ROBERT CASTEL, entretien réalisé par Anicet Le Pors, sur « l’appropriation sociale » – Raison présente,n° 173 premier trimestre 2010

Robert Castel, sociologue, philosophe, psychologue est décédé le 12 mars 2013 dans sa quatre-vingtième année. Il a apporté une contribution majeure à la compréhension de l’évolution du salariat au cours des dernières décennies, analysé sa précarisation aux conséquences lourdes sur les individus. Nous avions en commun nos origines léonardes (Pays du Léon, nord-Finistère). J’avais eu avec lui un entretien sur le thème « Qu’est-ce que la propriété sociale ? » le 28 octobre 2009 dans le cadre de l’élaboration d’un numéro  de la revue Raison présente de l’Union rationaliste consacré à « L’enjeu du service public ». Il m’avait alors offert son dernier livre La montée des incertitudes accompagné de la dédicace excessive mais touchante :  « Pour Anicet Le Pors en témoignage de grande admiration et aussi j’espère de certaines proximités dans les positions ». En hommage à cet homme remarquable et libre, reprise ci-dessous du texte paru de l’entretien avec ce chercheur du plus haut niveau, entré dans la vie professionnelle avec …  un CAP d’ajusteur.

Anicet Le Pors – Raison présente a souhaité vous faire figurer dans son numéro spécial sur « L’enjeu du service public » en raison de votre concept d’ « appropriation » ou de « propriété sociale » expressions qui sont généralement utilisées pour parler de la propriété publique et qu’on retrouve dans une expression comme « la propriété sociale des grands moyens de production, d’échange et de financement », un pilier classique de la pensée socialiste. Pour votre part, quelle parenté établissez-vous entre ces deux acceptions ?

Robert Castel – La notion de propriété sociale, je l’ai reprise à Henri Hatzfeld. Je crois que c’est lui qui a eu l’intuition de l’importance de cette notion dans le champ du travail.

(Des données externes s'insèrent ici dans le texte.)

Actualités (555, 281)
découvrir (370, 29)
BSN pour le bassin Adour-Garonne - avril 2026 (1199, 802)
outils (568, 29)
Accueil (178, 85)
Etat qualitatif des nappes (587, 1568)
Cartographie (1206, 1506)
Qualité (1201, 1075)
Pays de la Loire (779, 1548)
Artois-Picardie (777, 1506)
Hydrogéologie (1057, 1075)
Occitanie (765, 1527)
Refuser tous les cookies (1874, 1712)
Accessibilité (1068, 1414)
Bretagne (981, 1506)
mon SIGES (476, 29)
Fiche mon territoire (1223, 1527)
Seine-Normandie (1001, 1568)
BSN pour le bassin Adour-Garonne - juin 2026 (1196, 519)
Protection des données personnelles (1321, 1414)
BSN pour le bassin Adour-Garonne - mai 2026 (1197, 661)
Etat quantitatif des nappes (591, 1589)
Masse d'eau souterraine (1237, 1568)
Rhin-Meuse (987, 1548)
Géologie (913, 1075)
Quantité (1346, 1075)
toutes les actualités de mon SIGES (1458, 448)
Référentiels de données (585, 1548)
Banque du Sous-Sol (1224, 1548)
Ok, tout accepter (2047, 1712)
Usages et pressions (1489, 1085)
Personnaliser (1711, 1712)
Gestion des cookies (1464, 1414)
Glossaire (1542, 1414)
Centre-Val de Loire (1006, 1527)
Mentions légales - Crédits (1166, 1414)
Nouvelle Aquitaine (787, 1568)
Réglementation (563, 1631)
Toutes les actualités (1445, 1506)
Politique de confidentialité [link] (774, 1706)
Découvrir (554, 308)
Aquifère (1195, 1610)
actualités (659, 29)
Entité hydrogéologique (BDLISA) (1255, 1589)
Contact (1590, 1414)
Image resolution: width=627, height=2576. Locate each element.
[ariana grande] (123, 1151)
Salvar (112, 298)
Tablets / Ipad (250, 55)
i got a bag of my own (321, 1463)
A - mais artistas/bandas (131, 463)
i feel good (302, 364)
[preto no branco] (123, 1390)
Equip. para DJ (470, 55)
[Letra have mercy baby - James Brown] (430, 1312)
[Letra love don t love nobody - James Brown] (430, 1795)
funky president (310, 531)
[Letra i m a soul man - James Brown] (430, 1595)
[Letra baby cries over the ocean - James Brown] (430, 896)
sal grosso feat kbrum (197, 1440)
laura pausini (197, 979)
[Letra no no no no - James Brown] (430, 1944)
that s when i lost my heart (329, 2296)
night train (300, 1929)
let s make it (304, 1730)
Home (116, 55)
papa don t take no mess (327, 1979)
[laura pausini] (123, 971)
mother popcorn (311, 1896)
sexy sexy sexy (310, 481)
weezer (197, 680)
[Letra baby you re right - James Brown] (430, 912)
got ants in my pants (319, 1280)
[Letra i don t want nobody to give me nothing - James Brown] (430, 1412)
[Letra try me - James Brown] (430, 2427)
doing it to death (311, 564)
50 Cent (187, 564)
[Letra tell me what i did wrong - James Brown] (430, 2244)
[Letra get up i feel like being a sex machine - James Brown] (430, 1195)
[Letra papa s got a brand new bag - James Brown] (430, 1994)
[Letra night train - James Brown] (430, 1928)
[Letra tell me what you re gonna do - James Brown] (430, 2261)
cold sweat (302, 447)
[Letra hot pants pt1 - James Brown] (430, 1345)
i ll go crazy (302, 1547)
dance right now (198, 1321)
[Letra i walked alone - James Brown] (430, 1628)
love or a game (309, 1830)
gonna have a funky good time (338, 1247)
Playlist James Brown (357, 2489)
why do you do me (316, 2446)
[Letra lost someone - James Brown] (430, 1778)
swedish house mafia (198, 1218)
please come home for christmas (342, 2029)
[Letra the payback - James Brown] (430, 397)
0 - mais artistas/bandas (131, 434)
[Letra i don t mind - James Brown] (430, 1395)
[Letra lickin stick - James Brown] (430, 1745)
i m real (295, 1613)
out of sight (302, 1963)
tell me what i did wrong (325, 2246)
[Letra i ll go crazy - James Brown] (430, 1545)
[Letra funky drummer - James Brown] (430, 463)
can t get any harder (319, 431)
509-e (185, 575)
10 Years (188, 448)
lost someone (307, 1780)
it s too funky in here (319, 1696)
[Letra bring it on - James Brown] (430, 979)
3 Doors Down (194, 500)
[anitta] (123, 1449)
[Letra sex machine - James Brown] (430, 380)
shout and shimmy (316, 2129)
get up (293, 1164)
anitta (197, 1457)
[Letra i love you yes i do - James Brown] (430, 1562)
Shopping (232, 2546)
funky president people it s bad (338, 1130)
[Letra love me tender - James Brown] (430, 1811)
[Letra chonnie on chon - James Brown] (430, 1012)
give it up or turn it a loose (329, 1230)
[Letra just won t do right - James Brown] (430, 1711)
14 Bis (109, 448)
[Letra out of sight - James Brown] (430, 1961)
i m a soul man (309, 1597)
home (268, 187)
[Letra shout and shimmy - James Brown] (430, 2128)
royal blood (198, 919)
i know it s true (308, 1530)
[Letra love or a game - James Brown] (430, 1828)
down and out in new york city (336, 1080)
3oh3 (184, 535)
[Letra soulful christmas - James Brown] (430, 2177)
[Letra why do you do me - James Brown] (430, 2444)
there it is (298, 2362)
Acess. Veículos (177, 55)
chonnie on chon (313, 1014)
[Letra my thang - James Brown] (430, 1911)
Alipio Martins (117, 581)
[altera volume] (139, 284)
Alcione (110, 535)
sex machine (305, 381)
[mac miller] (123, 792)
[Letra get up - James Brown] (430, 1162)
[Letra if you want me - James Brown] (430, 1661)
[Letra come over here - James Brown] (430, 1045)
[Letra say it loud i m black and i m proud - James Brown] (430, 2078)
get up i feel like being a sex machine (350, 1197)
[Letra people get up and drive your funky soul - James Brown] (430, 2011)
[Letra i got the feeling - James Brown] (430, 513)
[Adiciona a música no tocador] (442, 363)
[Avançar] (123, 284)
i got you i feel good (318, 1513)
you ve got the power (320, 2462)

La propriété sociale, c’est un type de propriété pour les non propriétaires, c’est-à-dire en particulier les travailleurs qui n’ont que la force de leurs bras pour vivre et qui se trouvent démunis de tout, en particulier de droits. On peut dire que la propriété sociale est une fabrication de droits à partir du travail et je crois que l’exemple le plus clair est le droit à la retraite, c’est-à-dire qu’un travailleur qui travaille 40 ans accumule un droit à la retraite qui se traduira en pension de retraite. Mais c’est une propriété sociale, c’est-à-dire qu’elle est construite à partir du travail et n’est pas une marchandise, y compris dans l’usage qu’on peut en faire. On ne peut pas vendre son droit à la retraite, ces droits-là ne sont pas sur le marché, mais donnent aux travailleurs un minimum de sécurité, de protection. C’est le mécanisme de ce que l’on appelle le salaire indirect : une partie du fruit du travail de l’ouvrier lui revient pour financer sa protection, à travers le droit à la retraite. Mais il y a aussi d’autres droits qui se greffent sur la position du travailleur : le droit du travail, la protection sociale, c’est ce qui entoure, structure le contrat marchand de travail et en même temps le « démarchandise » : ce qui veut dire que le travail n’est plus une pure marchandise qui était vendue à son moindre coût comme dans le contrat de louage de la force de travail des débuts de l’industrialisation tel qu’il est dans le code napoléonien. C’était alors un pur rapport marchand dont Marx, et pas seulement lui, a montré qu’il y avait un des partenaires qui se faisait toujours avoir dans un rapport de forces, tandis que, avec la propriété sociale, il y a ce qu’on peut appeler un statut de l’emploi qui fait que l’emploi n’est plus une relation purement marchande.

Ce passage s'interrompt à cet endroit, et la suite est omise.